Fellow passenger Julia Tipsword says more than half the time her flight out of Cheyenne is canceled. The airline does accommodate her, she says — by putting her on a bus to the Denver airport.

These sorts of experiences may explain why it’s so empty here: This morning’s flight to Denver has seven people on it.

Jim Schell, aviation manager at Cheyenne Regional, isn’t surprised the flight is so empty. Daily flights out of Cheyenne have been cut in half in the last year, and cancellations have skyrocketed. Small airports need to have 10,000 people get on and off planes each year to qualify for the full amount of Federal Aviation Administration infrastructure funding. For Cheyenne, that comes to $1 million a year.
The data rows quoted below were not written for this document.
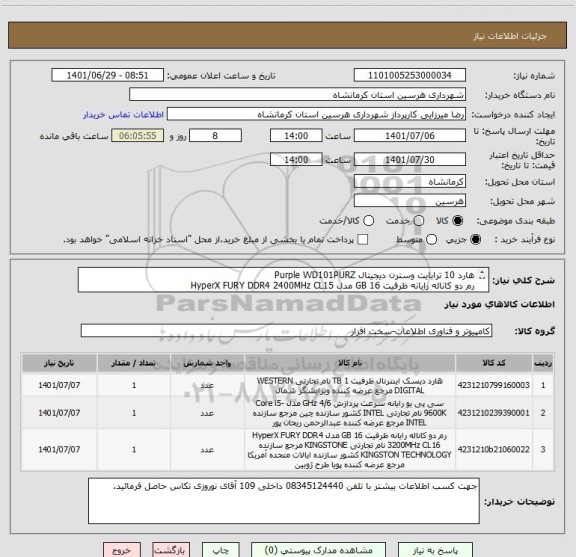Screen dimensions: 576x557
Task: Select the کالا radio button
Action: (458, 221)
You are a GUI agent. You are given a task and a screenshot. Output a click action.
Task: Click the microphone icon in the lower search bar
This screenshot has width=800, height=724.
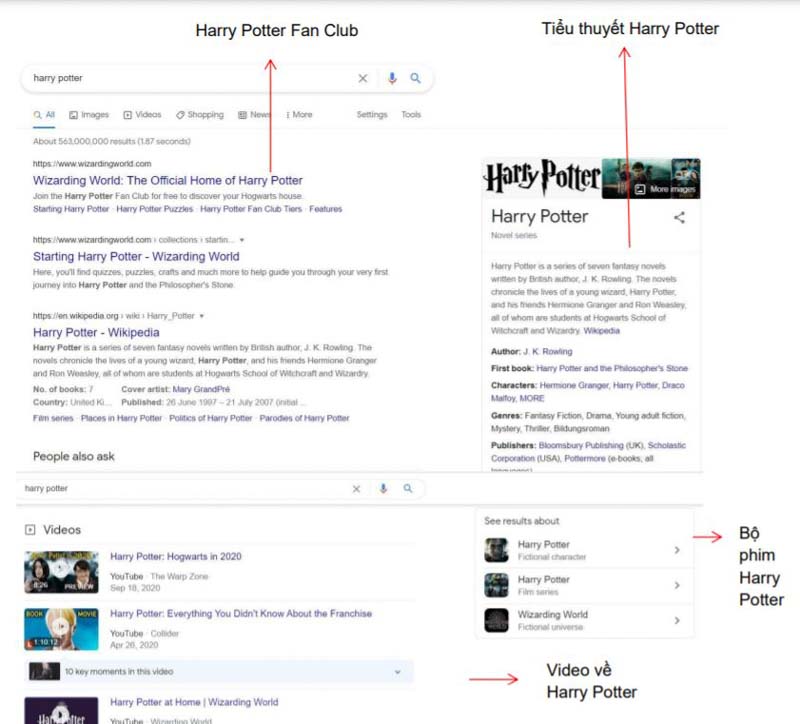click(385, 488)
This year, the airport won’t even get half that many passengers and as a result its federal funding will drop by about $800,000, Schell says.

That money means “being able to reconstruct portions of our runaway when we need it,” Schell says. “It definitely is a big deal, and it is not going to go away.”

Lots of small airports are on track to lose FAA funding this year, and that is going to hurt. In Wyoming alone, regional airports generate $1.4 billion in annual economic activity. Regional airports may be suffering but it is not their fault.

The problem is a lack of pilots.

A few blocks from Cheyenne Regional is Wings of Wyoming, a local flight school that used to train a lot of pilots who flew for the local airline. But last year, Congress raised the minimum number of flight hours needed for a commercial pilot license from 250 to 1,500. Members were reacting to a deadly crash caused by an inexperienced pilot.  The change has had a big effect on the airline industry.

Putting in a few hundred hours to get hired at a regional airline was doable, says flight instructor Ron Burnett. “But to get 1500 hours, that takes a long time. That could take a couple years,” he says.

Traditionally, young pilots joined regional airlines, which served as a feeder system for national carriers. But Burnett says the new flight-hour standards have made it extremely difficult for young pilots to even qualify for a regional job.

Roger Cohen, head of the Regional Airline Association, says regional airlines and airports are hurting now, but bigger cities are next. About a quarter of the pilots at major airlines are expected to retire over the next six years or so, and they’re going to need to be replaced, he says.

“And where are those pilots going to come from? The pipeline has not only been shrunk, the pipeline has been severed,” Cohen says.

There is some hope for small airports like Cheyenne Regional: A House Republican has proposed a law that would require the FAA to keep them fully funded. That would help in the short term, but without a fresh crop of pilots, these airports won’t be bustling anytime soon.